Un homenaje a la brillante herencia cultural indígena mesoamericana.

Fecha de publicación: 28-12-18
Por: Carol Zardetto

Si algo marca la identidad cultural de las fiestas navideñas en Guatemala son los tamales. Inundan las casas con los afanes de su preparación, con su olor, con ese acto ritual que empieza por desatar el amarre de sibaque e ir desnudando capas de hoja de plátano hasta hallar aquel objeto del deseo: una cálida masa de maíz, aderezada con un suntuoso recado y, al centro, una delicada pieza de carne, corolario del festín.

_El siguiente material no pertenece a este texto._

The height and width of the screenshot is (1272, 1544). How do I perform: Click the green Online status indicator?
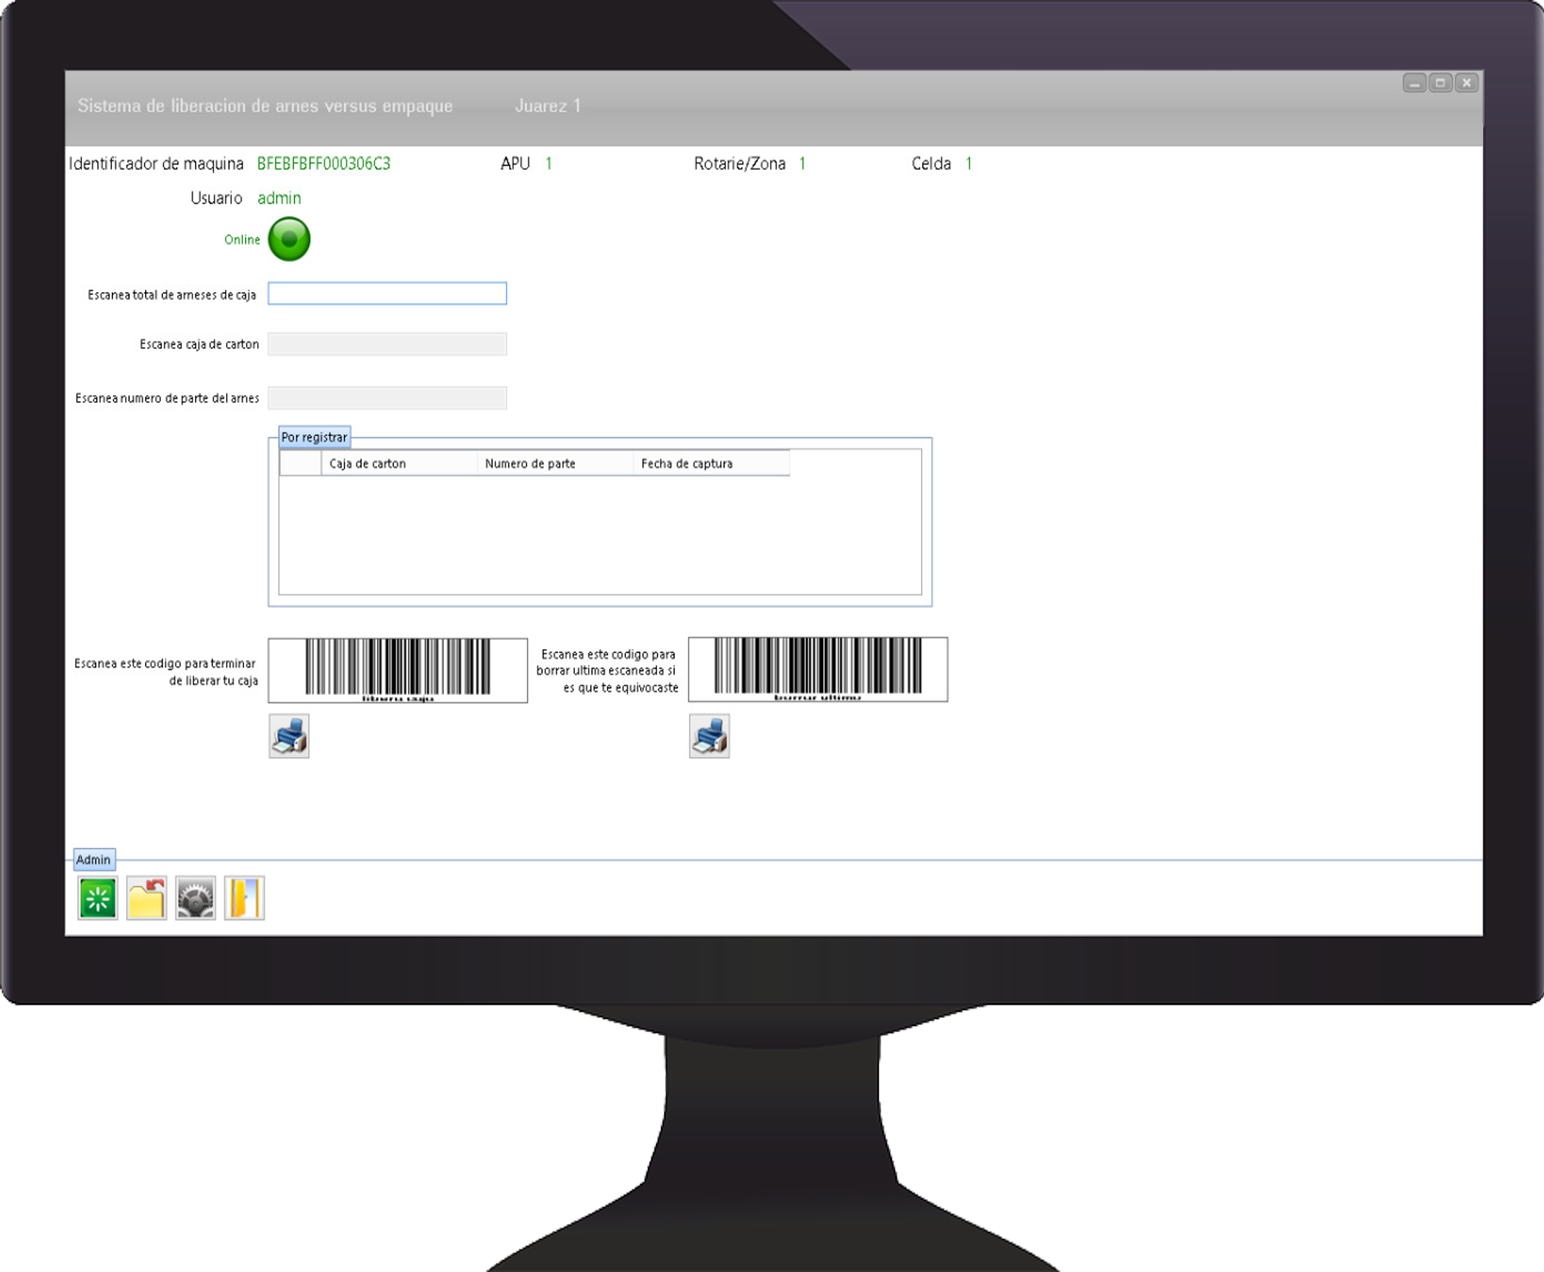click(x=290, y=240)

El amor por los tamales atraviesa los barrios, se adentra en los campos, se asienta en restaurantes finos o en mercados populares, se aposenta en las plazas y, sobre todo, llena de calor los fogones familiares. Preparar los tamales es una tarea navideña que marca los sitiales de la memoria con los recuerdos del hogar.

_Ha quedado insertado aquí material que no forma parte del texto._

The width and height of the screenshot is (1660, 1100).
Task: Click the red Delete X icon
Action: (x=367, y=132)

¿Pero qué milagro se halla dentro de este arropado manjar? Para empezar el maíz no es un producto natural de la Tierra. El maíz que hoy conocemos fue creado por las manos humanas a través de siglos de evolución genética manipulada por la ciencia agrícola de los pueblos indígenas de estas tierras. La planta original, el teocintle, no es comestible en su forma salvaje. El Popol Vuh, libro sagrado, habla de la duda fundamental que agobiaba a los dioses: ¿de qué material podrían crear a un ser dotado no solamente de carne, sino también de consciencia? La respuesta a aquella interrogante crucial fueron las mazorcas del maíz. Con profunda sabiduría, aquel relato nos explica de manera metafórica que la consciencia humana, esa parte inmaterial que excede la materialidad de su carne, nace del trato con la naturaleza, de la interacción con los elementos de la Tierra. El humano se convierte en tal a través del trabajo y del tejido comunitario que implica la sagrada siembra.

Pero el milagro del maíz no termina allí: para que sea nutritivo debe pasar por un proceso de cocción que involucre la cal o la ceniza. Este proceso se denomina con la palabra náhuatl “nixtamalización” que elimina la toxicidad del cereal y le añade elementos nutritivos. Un maíz nixtamalizado, como lo han preparado desde tiempos ancestrales los indígenas mesoamericanos, es un alimento capaz de sostener brillantes civilizaciones. De hecho, hay muy pocas regiones en el mundo que han producido cereales con una capacidad nutritiva similar.

Los recados son un elemento gastronómico sofisticado: una compleja mezcla de semillas tostadas, especias, chiles y tomate, todos molidos en piedra para darles su característica tersura. El chirmol tiene larga historia: fue servido por la abuela a los gemelos cuando llegaron hambrientos, en los relatos del Popol Vuh. El empaque en hojas de plátano (o de otras hojas) es una sofisticada técnica de cocción que guarda los sabores originales, pero que también añade un toque de sabor, los mantiene húmedos, suaves, y, por si fuera poco, el empaque es reciclable. Qué maravillosa herencia ancestral son los tamales.